Segundo Fu I e Matarazzo (2001), a prática de adoção sem registro judicial é um procedimento comum no Brasil. Não se sabe ao certo o número real de adotantes ilegais no país, talvez devido à característica cultural do povo brasileiro em diferenciar pouco os procedimentos legal e ilegal da adoção, e também à despreocupação dos governantes em investir num cadastro que inclua as adoções ilegais.

De acordo com alguns juízes, estima-se que a proporção varia de 80 a 90% do total das adoções realizadas no Brasil, o que foi confirmado em alguns debates entre membros do Judiciário, técnicos e militantes de grupos de apoio à adoção (Abreu, 2002).

Apesar das incertezas dos números, tudo indica que essa proporção era maior ainda no passado. Segundo Abreu (2002), antigamente os cartórios não eram obrigados a exigir um documento da maternidade indicando o nome da criança e da mãe biológica para que o bebê pudesse ser registrado. As adoções à brasileira se

realizavam muitas vezes com a cumplicidade dos responsáveis pela execução das adoções legais, e com a cumplicidade da sociedade. As ilegalidades ocorriam dentro dos próprios juizados (destruição de documentos, entrega de guarda a pais não cadastrados, entre outros), com o apoio, a cumplicidade, e mesmo a participação ativa dos juízes e técnicos do juizado. Além disso, algumas adoções legais (a Adoção Simples e a regida pelo Código Civil) não garantiam ao filho adotivo os mesmos direitos do filho legítimo, e após uma adoção legal, no registro de filiação constava o termo “adotado”, o que era visto com maus olhos pelos pais adotivos pois era motivo de discriminação. Essas distinções foram abolidas em 1990 com a entrada em vigor do Estatuto da Criança e do Adolescente, o que tenderia a facilitar o uso da adoção legal e a diminuir as adoções à brasileira. Porém, outros fenômenos continuam servindo de barreira à adoção legal, como a morosidade da Justiça, e o fato de esta parecer, tanto para quem doa como para quem adota uma criança, um poder ineficaz (Abreu, 2002).

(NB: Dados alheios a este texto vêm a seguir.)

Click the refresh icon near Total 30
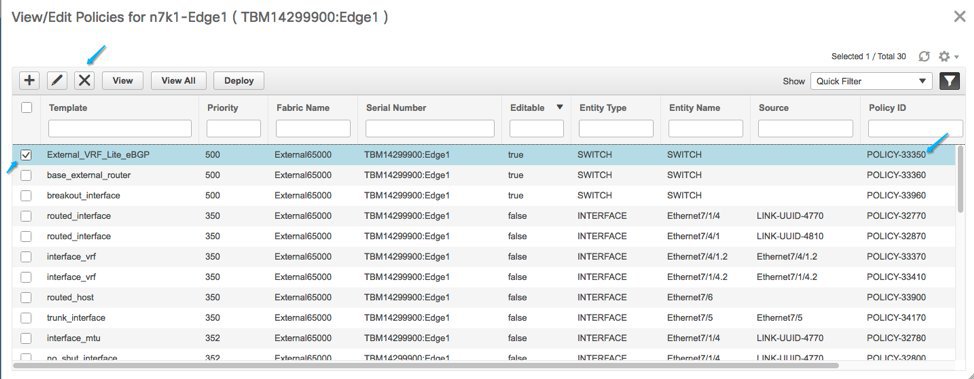(x=924, y=57)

Weber (1999) aponta alguns dos motivos que podem levar as pessoas que querem adotar a romper com o sistema oficial de adoção: as pessoas em geral acham que as adoções realizadas através dos Juizados são demoradas, discriminatórias e burocráticas; alguns não confiam nos sistemas legais de adoção, são imediatistas e não se conformam em ficar na lista de espera no momento em que decidem adotar; o fato de a adoção ser controlada pelos técnicos do Juizado às vezes é visto como uma invasão de privacidade; e o tempo estabelecido para a guarda da criança antes da adoção muitas vezes é visto pelos adotantes como traumático, porque eles não sabem se ficarão ou não com a criança.

Para as pessoas que resolvem romper com o sistema oficial de adoção existem os intermediários, que são geralmente mulheres “caridosas” que indicam ou arranjam bebês para pessoas que querem adotar, profissionais de saúde como médicos e enfermeiras, e às vezes os próprios serviços assistenciais e judiciais e as maternidades, que oferecem dinheiro para a mãe biológica para que seu filho seja inscrito como filho legítimo da pessoa ou casal adotante (Weber, 1999).

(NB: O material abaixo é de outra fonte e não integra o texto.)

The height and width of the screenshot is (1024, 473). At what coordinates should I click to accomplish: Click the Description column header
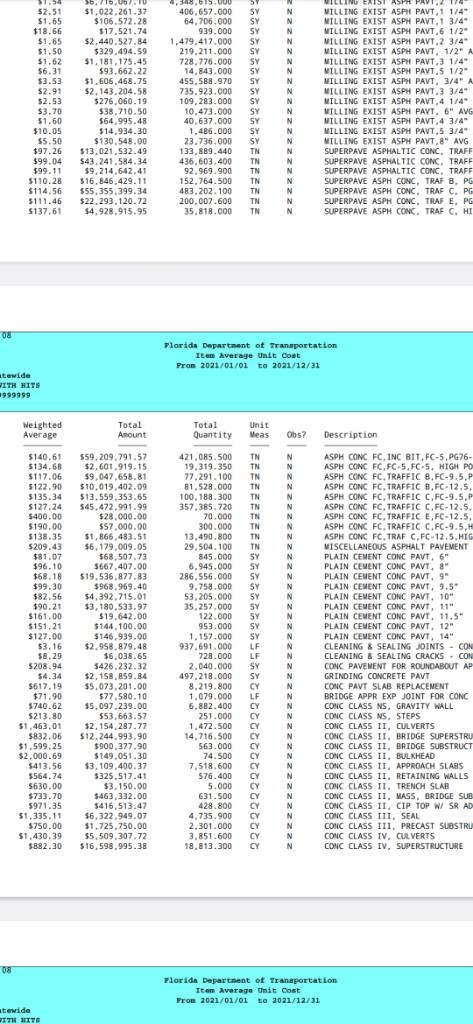click(x=350, y=435)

De acordo com Abreu (2002), as próprias mães biológicas preferem agir pessoalmente quando querem entregar um filho para adoção, sem a interferência da justiça. Parece que o fato de ter um contato pessoal com o mediador ou com os pais adotivos é mais reconfortante para essas mães do que entregar a criança para o anonimato e a impessoalidade estatal, dando a sensação de que não entregou o

filho para qualquer um, de que sabe quem vai criá-lo e de que vão cuidar bem dele. O Estado, como mediador de adoções, não parece a essas mães uma entidade suficientemente consistente e confiável para a qual a criança pudesse ser entregue.